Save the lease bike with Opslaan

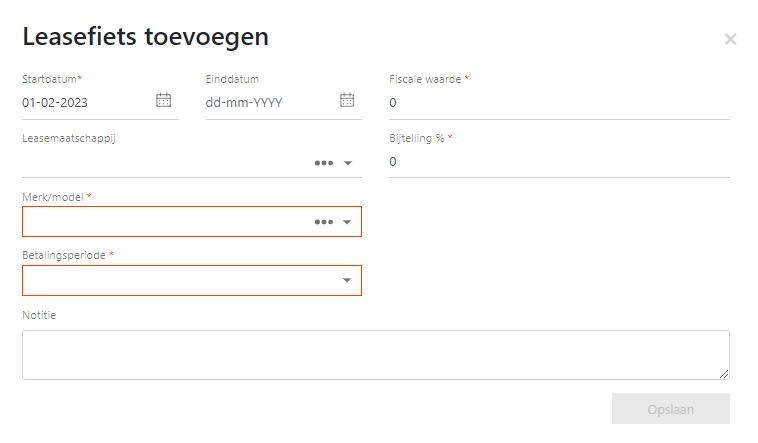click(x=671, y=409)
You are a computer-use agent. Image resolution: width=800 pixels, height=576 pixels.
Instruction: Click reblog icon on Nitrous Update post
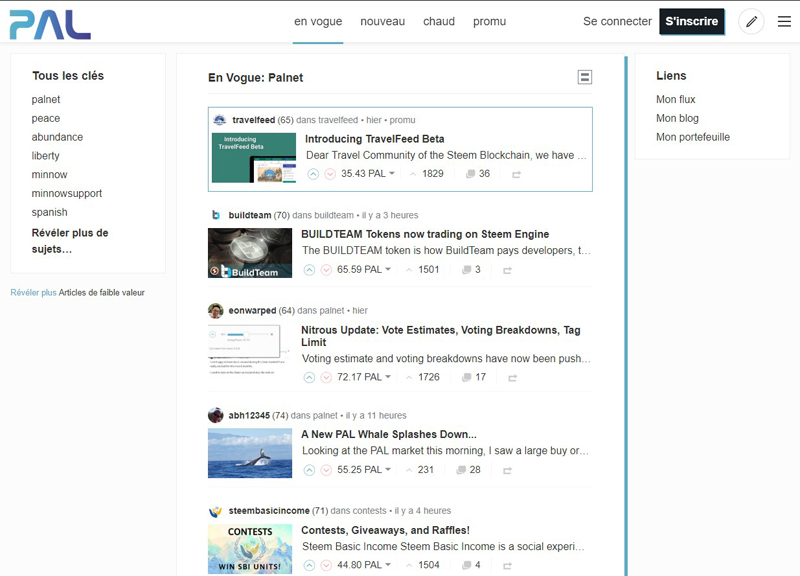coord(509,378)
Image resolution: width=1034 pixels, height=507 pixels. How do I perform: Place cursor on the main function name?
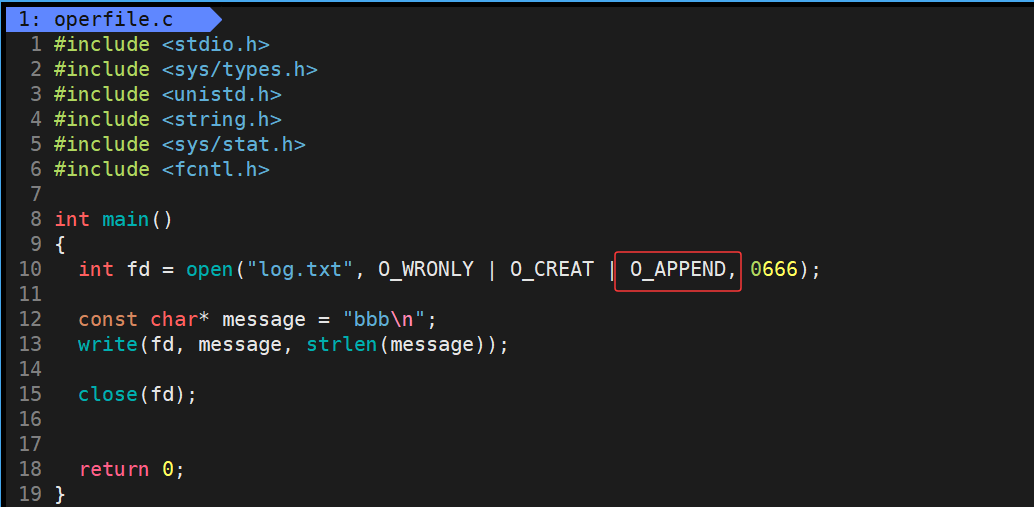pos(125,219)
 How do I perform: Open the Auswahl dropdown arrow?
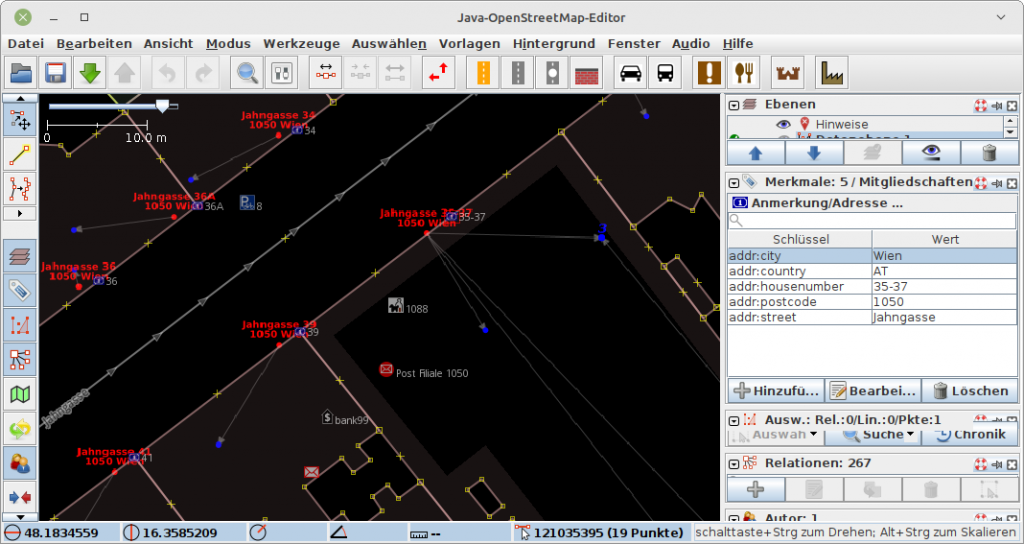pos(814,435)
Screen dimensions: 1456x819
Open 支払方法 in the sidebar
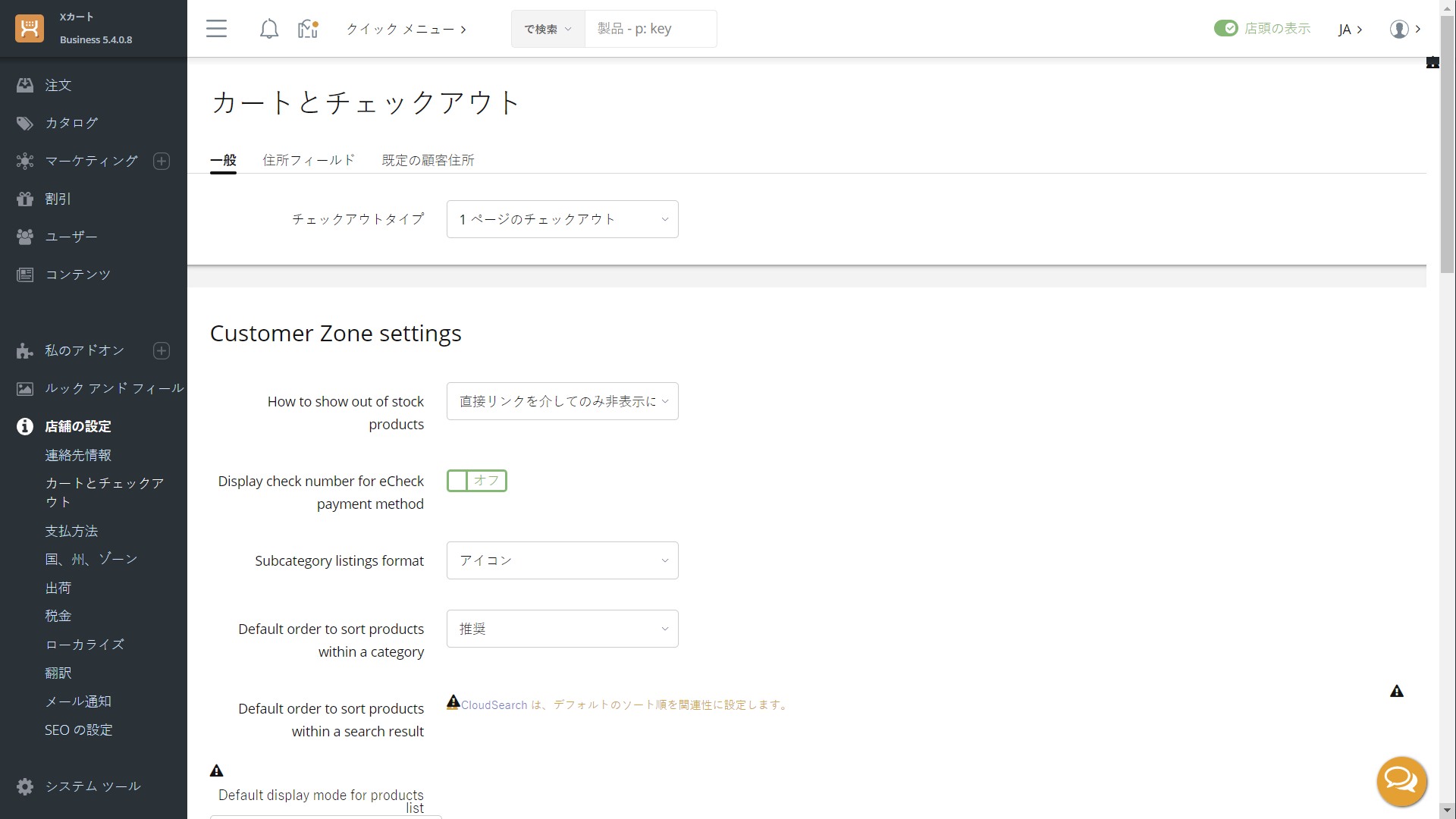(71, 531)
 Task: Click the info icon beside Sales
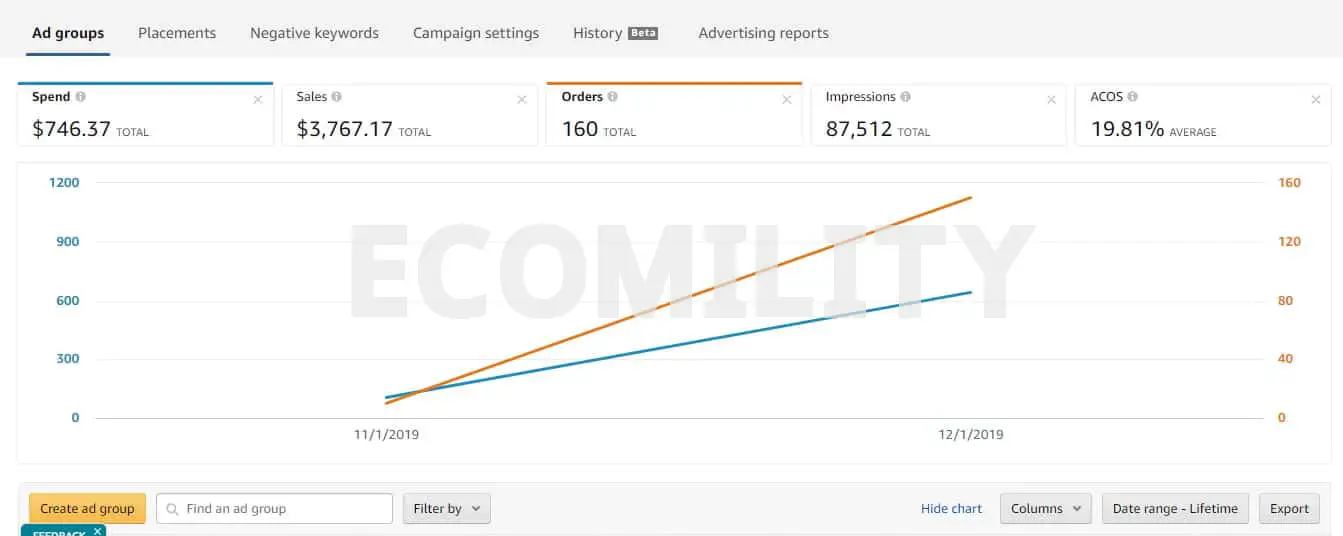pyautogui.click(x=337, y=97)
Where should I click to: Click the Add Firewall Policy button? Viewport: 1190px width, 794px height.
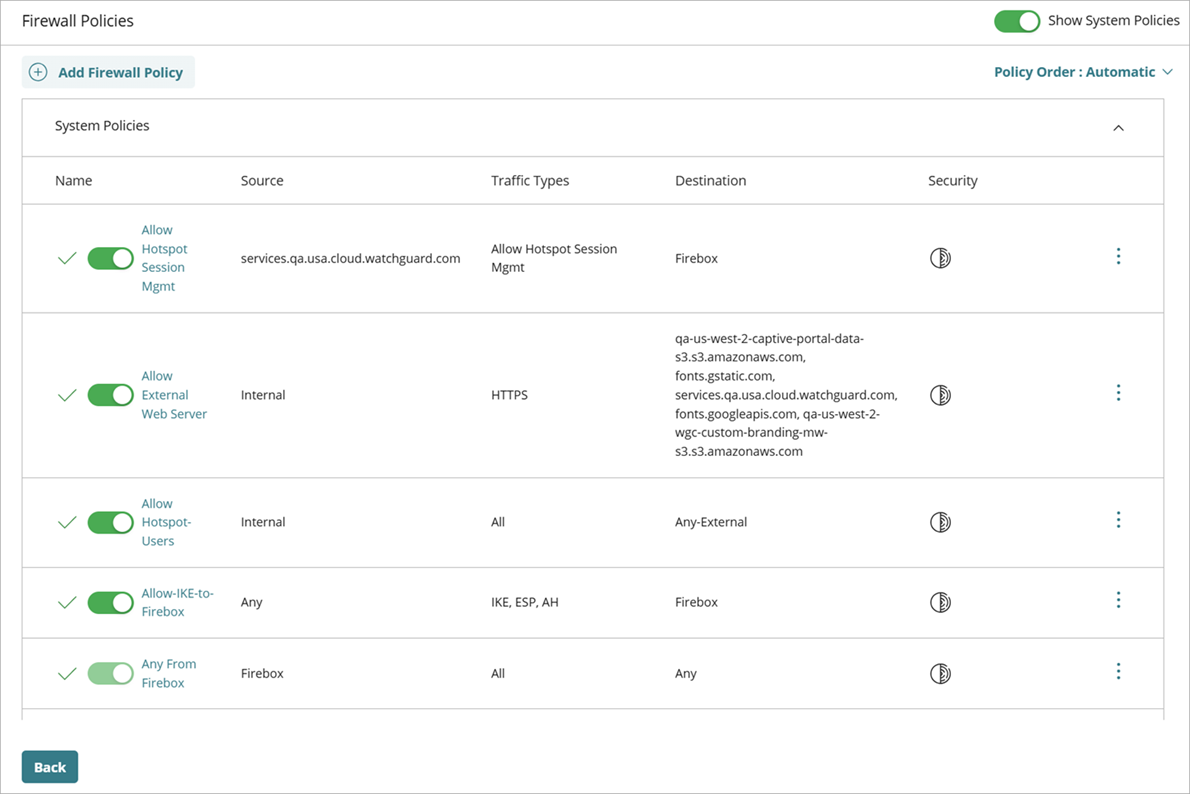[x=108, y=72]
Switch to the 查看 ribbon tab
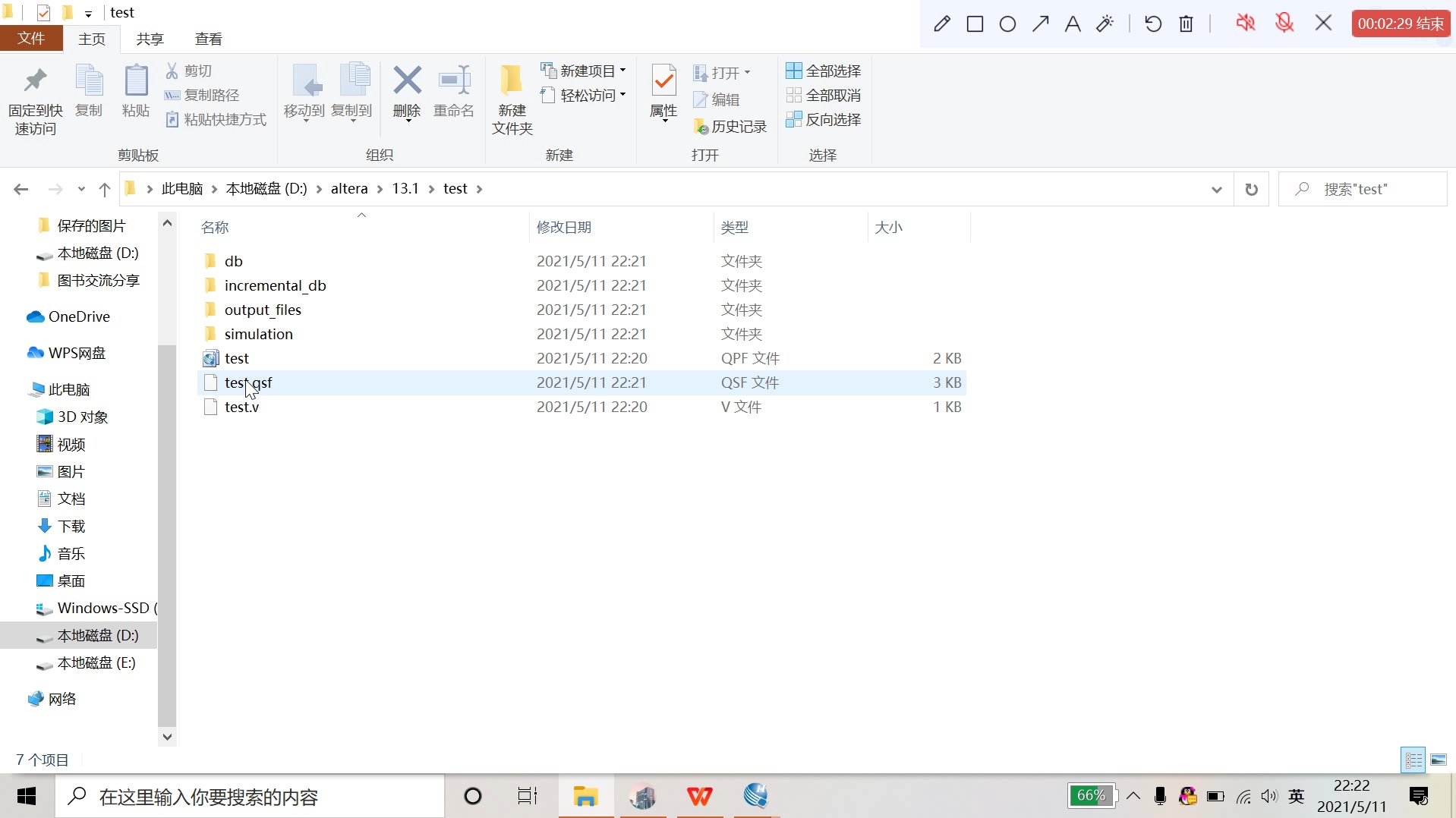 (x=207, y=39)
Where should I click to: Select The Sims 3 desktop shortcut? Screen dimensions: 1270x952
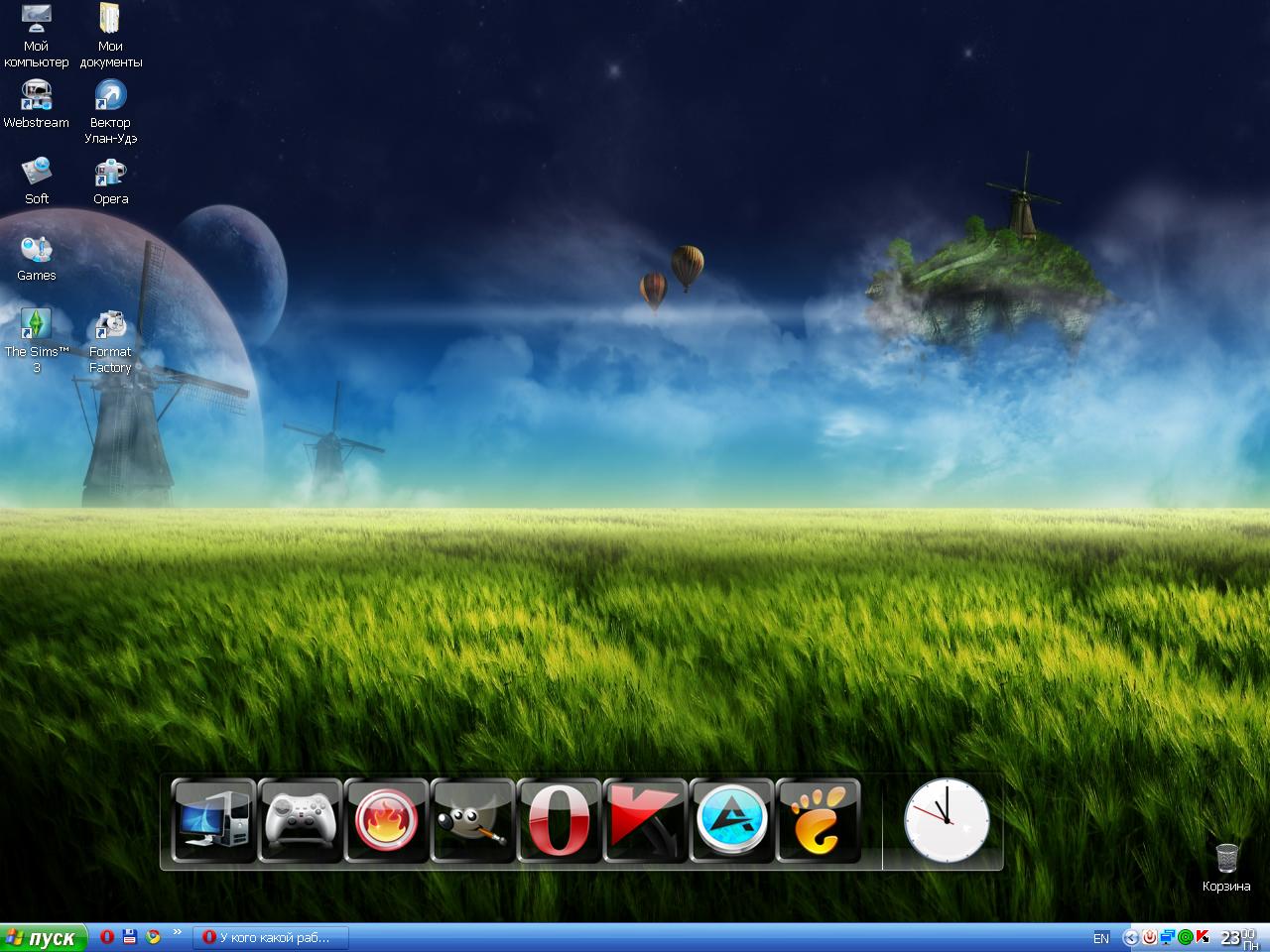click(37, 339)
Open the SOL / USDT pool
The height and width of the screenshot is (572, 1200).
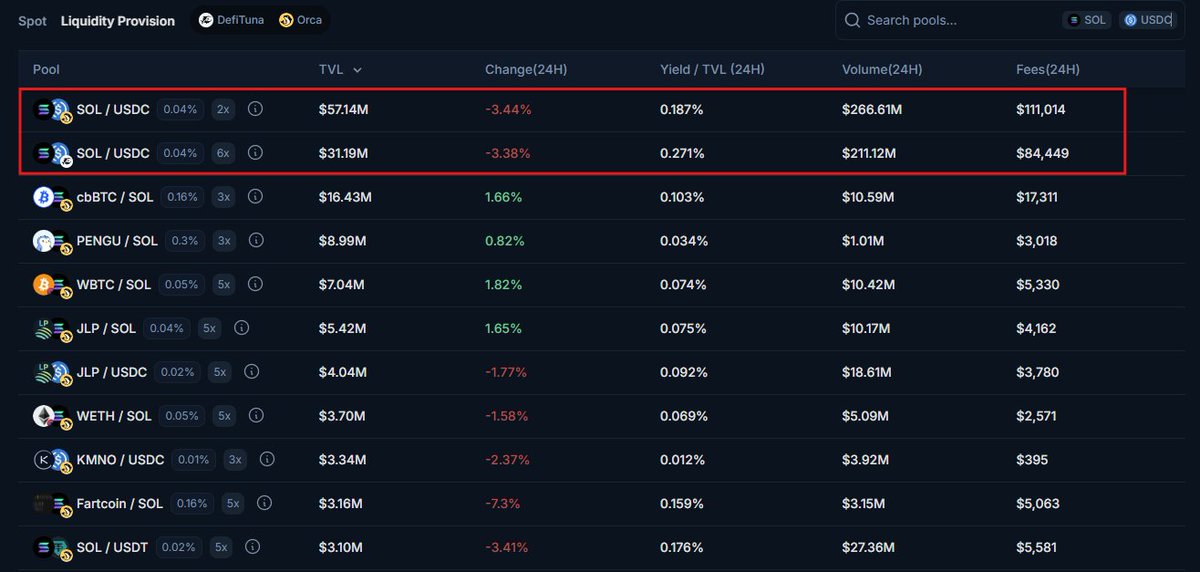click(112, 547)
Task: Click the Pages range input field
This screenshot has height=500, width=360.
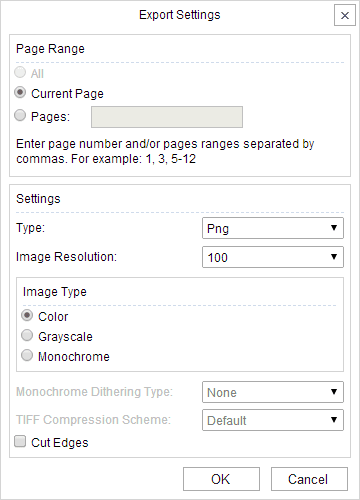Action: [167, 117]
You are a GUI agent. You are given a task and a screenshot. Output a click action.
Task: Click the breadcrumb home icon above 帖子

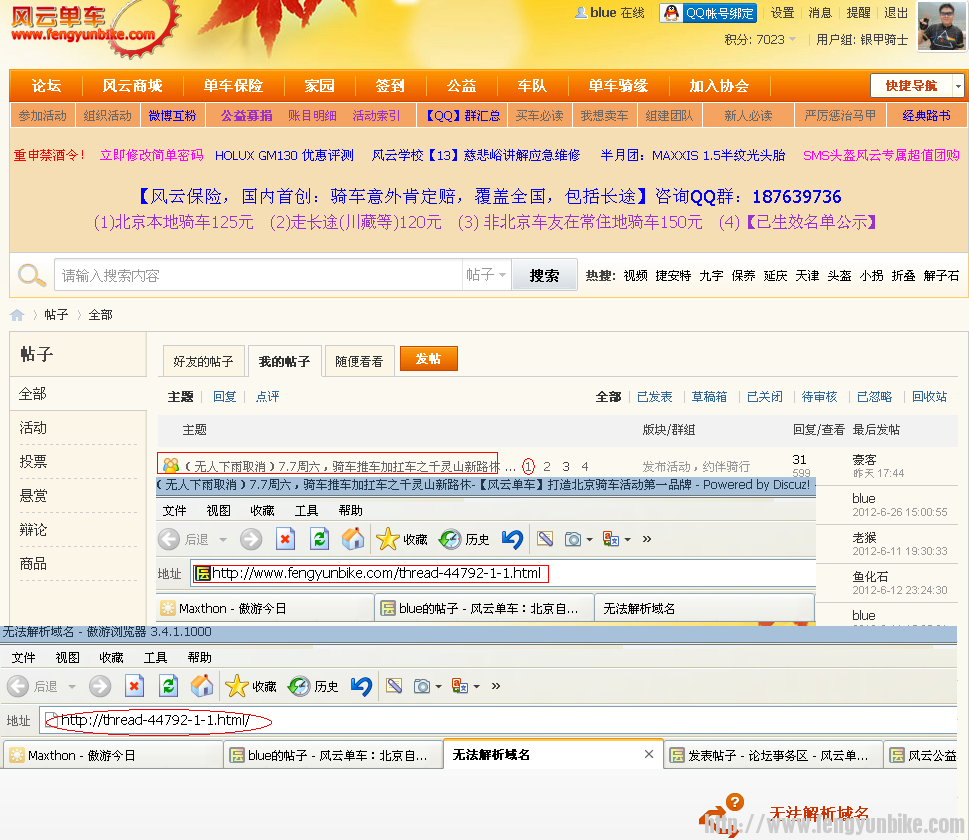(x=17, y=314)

********************

## AIM OF THE EXERCISE:
Pull out every line of the records above that contains the word "resolution", and copy each one in full.

## THE OUTPUT:
You are a computer-use agent. Image resolution: width=800 pixels, height=576 pixels.
Image resolution: width=1034 pixels, height=507 pixels. How do I perform: Place cursor on the main function name?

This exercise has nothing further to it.